Erudition is my first part of advice. I have read statistical studies on the monetary correlations of the well-read affluent. I dislike these figures. One should read for the betterment of one’s self and no other reason. I encourage my students to read. I personally couldn’t imagine my life without reading Dostoyevsky’s “Brother’s Karamazov,” Dickens’ “David Copperfield,” Trollope’s “The Way We Live Now,” Garcia Marquez’s “Amor En Los Tiempos Del Colera,” Edrich’s “Roundhouse,” or Rand’s “Atlas Shrugged” and “Fountainhead.” There is such beauty in literature and I assure every one of my students that the contemplation of books will yield dividends to one’s mind and will lend to a richer life helping one connect with people and understand business more than years spent in toiling in business schools or in financial firms in skyscrapers.
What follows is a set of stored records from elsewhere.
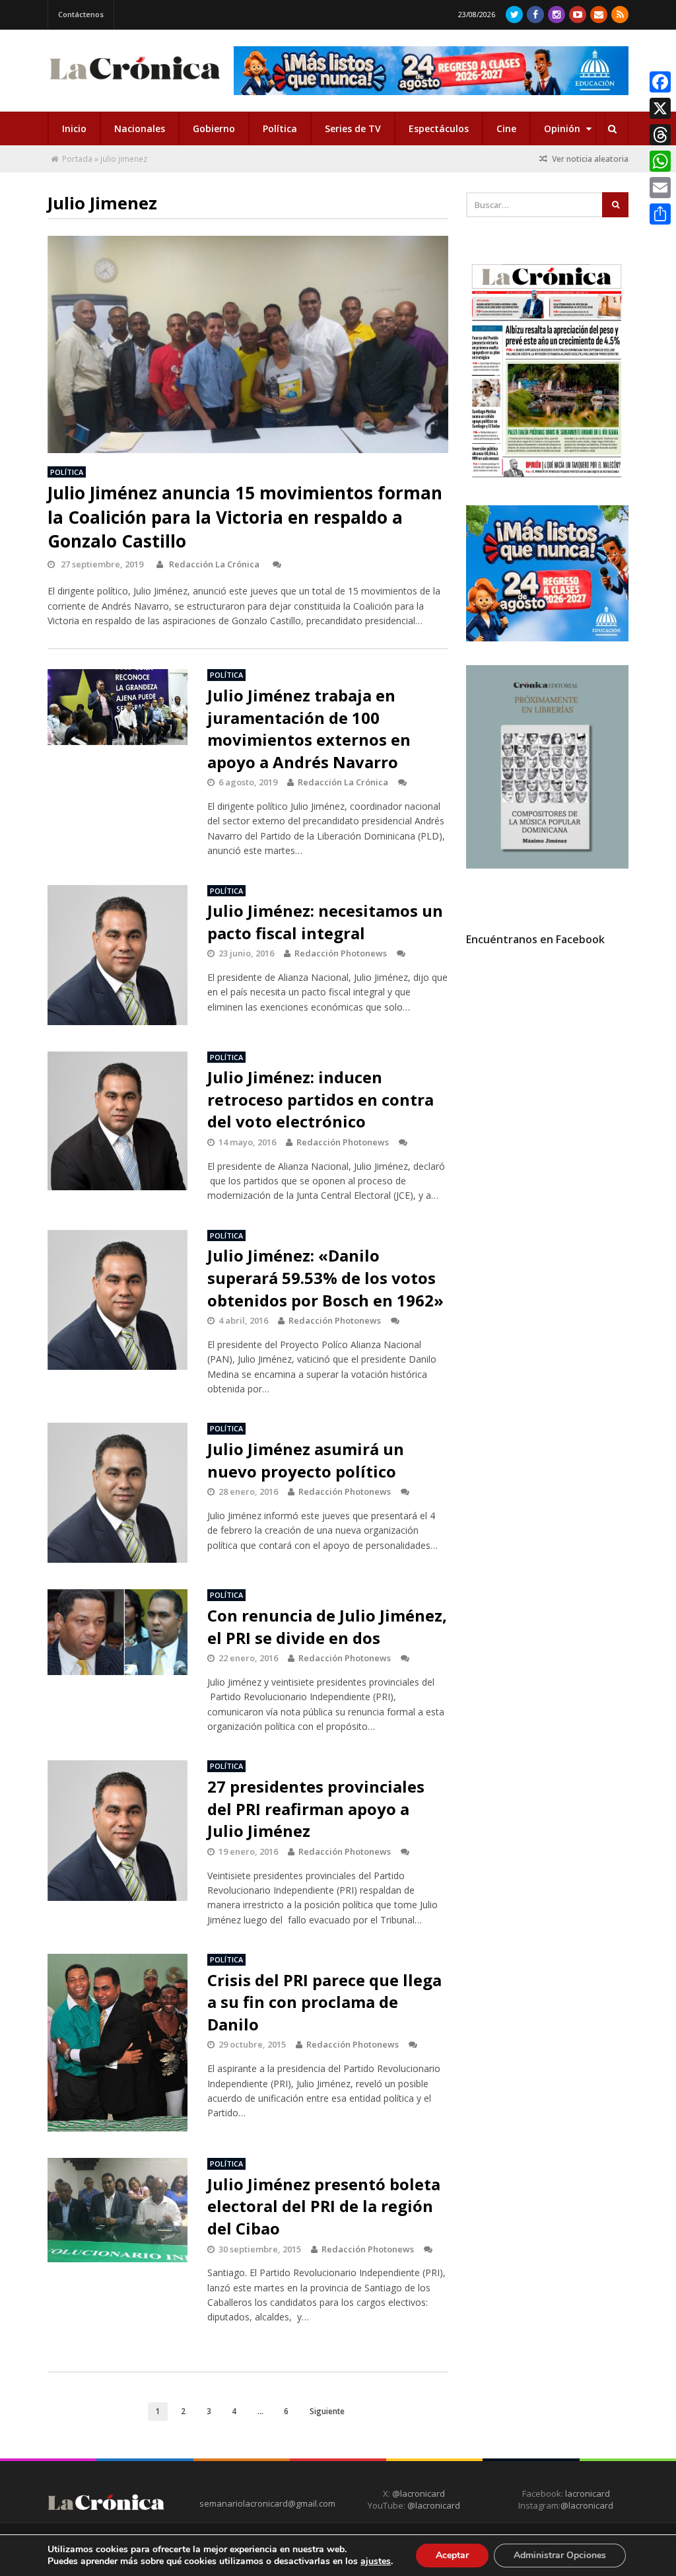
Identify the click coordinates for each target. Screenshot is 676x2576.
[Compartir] (660, 214)
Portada (77, 158)
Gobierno (214, 128)
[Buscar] (611, 128)
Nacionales (139, 128)
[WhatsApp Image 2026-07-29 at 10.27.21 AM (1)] (431, 70)
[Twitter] (514, 14)
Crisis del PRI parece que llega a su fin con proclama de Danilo (324, 2002)
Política (280, 128)
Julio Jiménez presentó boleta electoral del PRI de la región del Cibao (323, 2206)
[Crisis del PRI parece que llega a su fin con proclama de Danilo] (118, 2042)
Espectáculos (439, 128)
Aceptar (452, 2555)
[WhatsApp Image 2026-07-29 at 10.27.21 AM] (547, 638)
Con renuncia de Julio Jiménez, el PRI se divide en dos (327, 1626)
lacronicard (587, 2493)
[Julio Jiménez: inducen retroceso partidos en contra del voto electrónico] (118, 1121)
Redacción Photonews (340, 953)
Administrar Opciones (560, 2555)
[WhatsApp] (660, 161)
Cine (506, 128)
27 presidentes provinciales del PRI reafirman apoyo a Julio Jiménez (315, 1808)
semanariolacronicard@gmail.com (267, 2503)
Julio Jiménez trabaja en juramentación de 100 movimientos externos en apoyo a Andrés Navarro (309, 728)
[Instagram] (556, 14)
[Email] (660, 187)
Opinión (563, 128)
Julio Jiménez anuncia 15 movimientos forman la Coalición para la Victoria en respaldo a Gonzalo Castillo (245, 517)
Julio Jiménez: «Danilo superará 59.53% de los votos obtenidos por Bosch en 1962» (325, 1277)
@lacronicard (417, 2493)
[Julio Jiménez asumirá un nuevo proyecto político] (118, 1493)
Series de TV (353, 128)
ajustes (375, 2561)
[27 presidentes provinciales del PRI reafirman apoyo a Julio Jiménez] (118, 1830)
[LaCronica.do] (135, 81)
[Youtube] (577, 14)
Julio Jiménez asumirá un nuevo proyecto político (305, 1460)
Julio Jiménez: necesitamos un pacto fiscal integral (325, 922)
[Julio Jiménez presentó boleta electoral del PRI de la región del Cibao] (118, 2210)
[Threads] (660, 135)
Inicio (74, 128)
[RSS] (619, 14)
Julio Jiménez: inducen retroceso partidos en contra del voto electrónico (320, 1099)
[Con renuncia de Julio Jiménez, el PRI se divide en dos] (118, 1632)
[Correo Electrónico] (598, 14)
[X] (660, 108)
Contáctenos (81, 14)
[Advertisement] (565, 1076)
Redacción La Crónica (214, 564)
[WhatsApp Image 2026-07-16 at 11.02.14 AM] (547, 865)
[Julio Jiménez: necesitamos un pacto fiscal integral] (118, 955)
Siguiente (327, 2411)
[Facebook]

And the best advice I can think about giving any business major about the future is to reverse design your life. Think about where you want to be for the prime of your career or retirement and design backward at what it takes to get there. Map it out. Plan it. Set up goals and benchmarks. But I caution to never tie assessment of success with the accumulation of monetary assets; this is hedonistic and shallow. Take it from me, it is not worth grinding 70-hours per week, sleeping with a phone under your pillow, to just sit in traffic in your brand new car (that depreciated 10 percent by just driving off the lot), chasing the Nexium for the ulcer with Red Bull for your next deposition for that six-figure firm job. Personally, I have found success measured by walking to work in the mornings, a flexible work schedule to read interesting books, living close to family, attending church every Sunday (yes, sitting in the same pew), working with interesting colleagues, and talking about innovative people and companies that are working in their passions to receptive and intelligent students. 

Q: What do you like best about teaching at Chadron State College?

Honestly, the best part of working for CSC is the fact that I have been given this opportunity as chair. My department has allowed me this opportunity and it is indicative that they see me worth the institutional investment. Dean Hyer and Dr. Snare have also allowed me to be a part of many campus committees, accreditation efforts, and included me, amongst many other junior faculty, for input on the future directions of CSC. As Google’s head of human resources, Lazlo Bock, said in his book “Work Rules,” a vibrant organization will create a safe place for upcoming talent to try and safely fail without fear of negative backlash. I have been chair for only a few months and I swear that it’s been jumping from fire to fire. It takes me double the time to do tasks that other chairs could finish blindfolded. Even the amount of correspondence has exploded as my email volume increased from 10 or so messages a day to over 70. It’s like drinking from a firehose. However, I have had the fortune of mentorship from Dr. Anderson, Dr. Bruehlman, and Dr. Koza as prior chairs; Dean Hyer is honest and amazingly patient, and Dr. Snare has been encouraging all the while. I love that CSC is actively investing in the next generation of faculty. I know that there are enough people watching that I don’t break anything but they are also supporting me to succeed, because as cliché as it sounds, CSC’s success is all of our success. That’s what I like best about working for CSC.